Original poster: "Terry Fritz" <twftesla-at-uswest-dot-net>

Hi Jan,

I hooked up my toys and tried your resonance experiment.  The equipment I
used is a follows:

Agilent 33120a signal generator
Tek TDS210 scope
Tek 5100 HV probe
ACTown 9000V 30mA NST (new)
Low-Z Wide band amplifier
MMC array set to 8.37nF

The first frequency sweep is from 10Hz - 110Hz (linear scale) with a 5
second sweep time.  The input voltage was 1.00Vrms.  The response is shown at:

http://hot-streamer-dot-com/temp/J10-110.jpg

The second test was with a sweep from 10Hz to 1010Hz:

http://hot-streamer-dot-com/temp/J10-110.jpg

It appears there is only one resonant peak in these ranges at about 62 Hz.
The voltage amplification is about 400X!  At full input voltage, that would
give a "theoretical output voltage of 48000 Volts (that's why we have
safety gaps!!)

The theoretical resonant cap size for a 9/30 NST is 8.842nF but I could
only get 8.37nF.  that should give a resonant frequency of 60 x
SQRT(8.842/8.83) = 61.67 Hz.  That number agrees nicely with the J10-110 graph.

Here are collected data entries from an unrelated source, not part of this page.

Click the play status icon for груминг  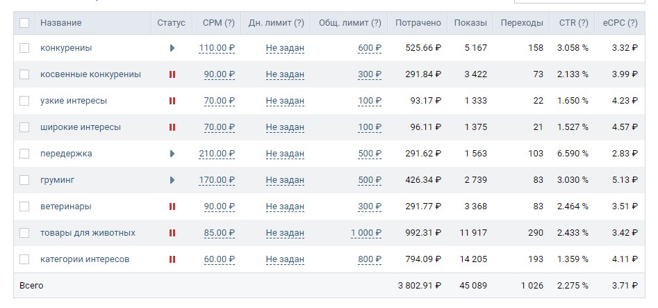[x=172, y=180]
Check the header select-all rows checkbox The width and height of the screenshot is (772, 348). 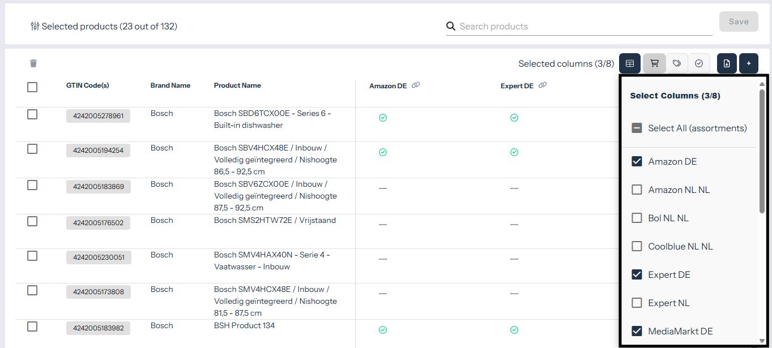32,87
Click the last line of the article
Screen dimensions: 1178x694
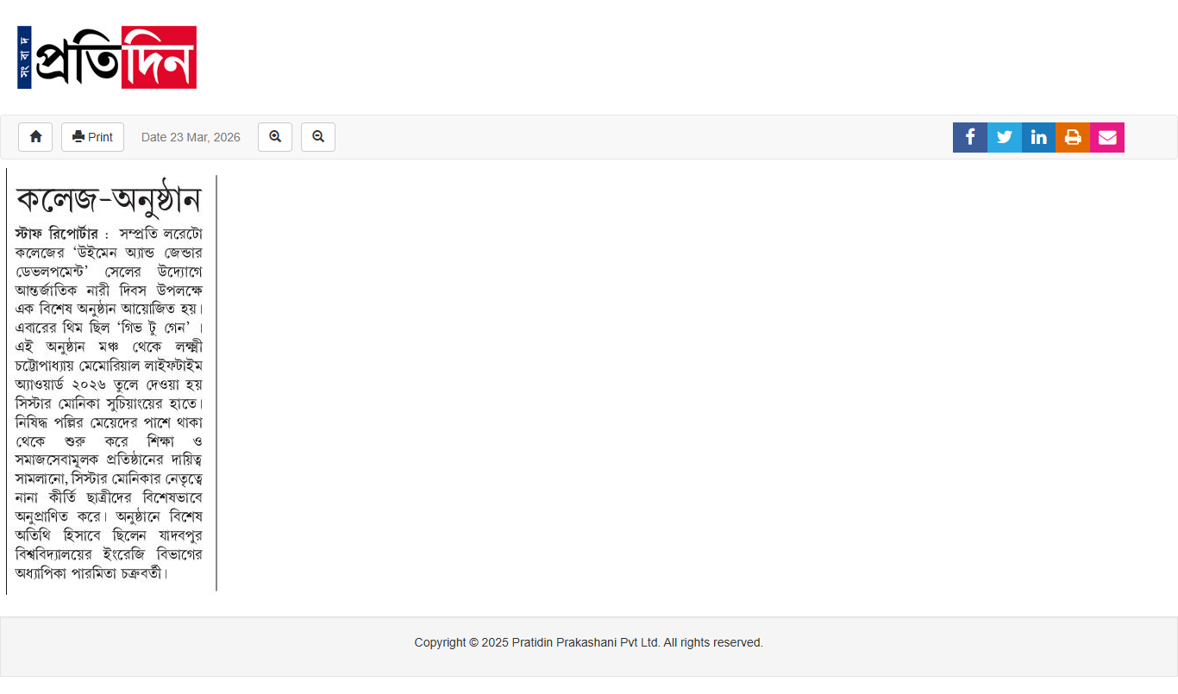click(91, 572)
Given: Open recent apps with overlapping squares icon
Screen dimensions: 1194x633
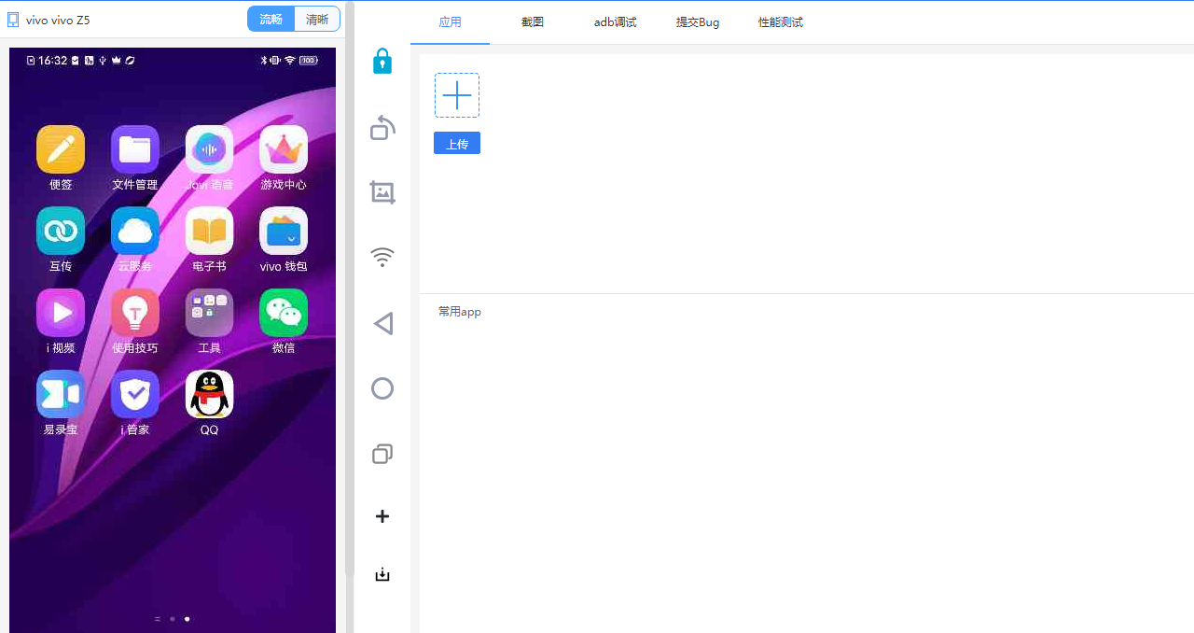Looking at the screenshot, I should tap(382, 454).
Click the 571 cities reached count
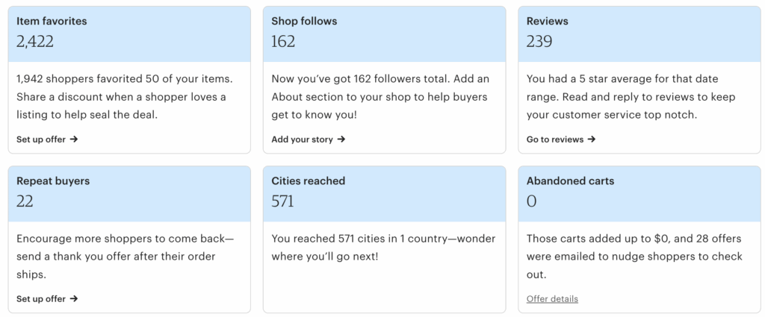Image resolution: width=765 pixels, height=317 pixels. click(283, 201)
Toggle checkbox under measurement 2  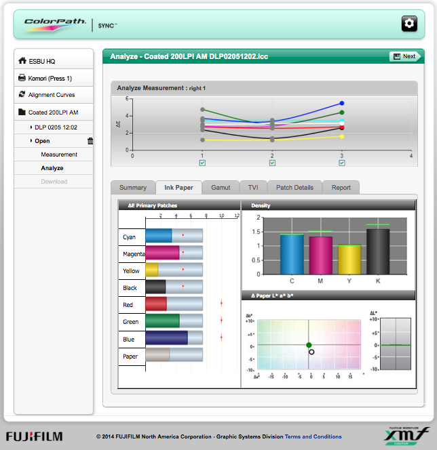coord(272,163)
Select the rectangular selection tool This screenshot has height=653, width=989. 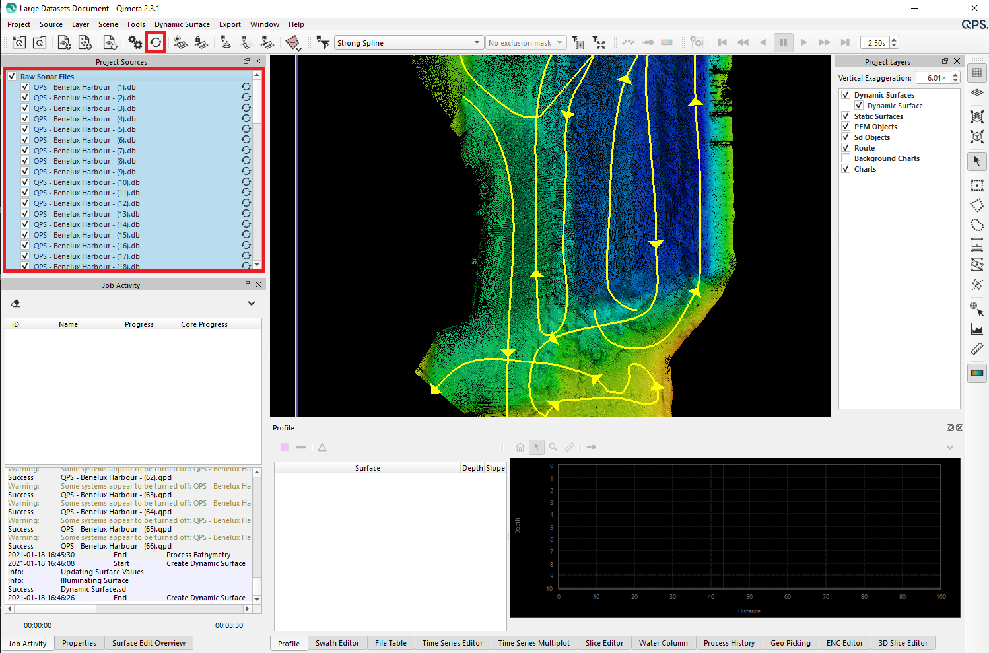(977, 186)
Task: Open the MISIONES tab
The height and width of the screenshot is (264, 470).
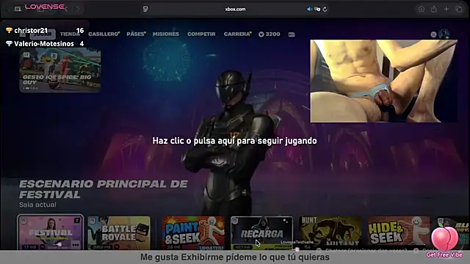Action: 166,34
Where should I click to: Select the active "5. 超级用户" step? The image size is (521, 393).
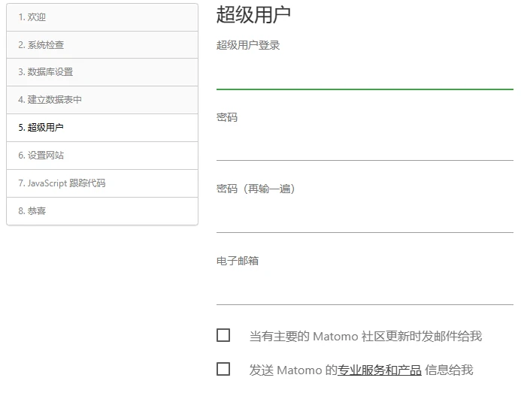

A picture of the "laboratory :-))" setup is at:

http://hot-streamer-dot-com/temp/P2110020.JPG

People always like to see pictures...

So, it would appear that my test shows all is well with the present method
of finding resonant cap values.  I wonder if your setup needs one of those
nice amplifiers to drive the NST.  The output resistance for the amplifier
will be directly reflected back into the circuit which may cause odd
effects.  Also be careful with the voltages.  With only one volt input, I
can get over 400 volts on the output of the NST!!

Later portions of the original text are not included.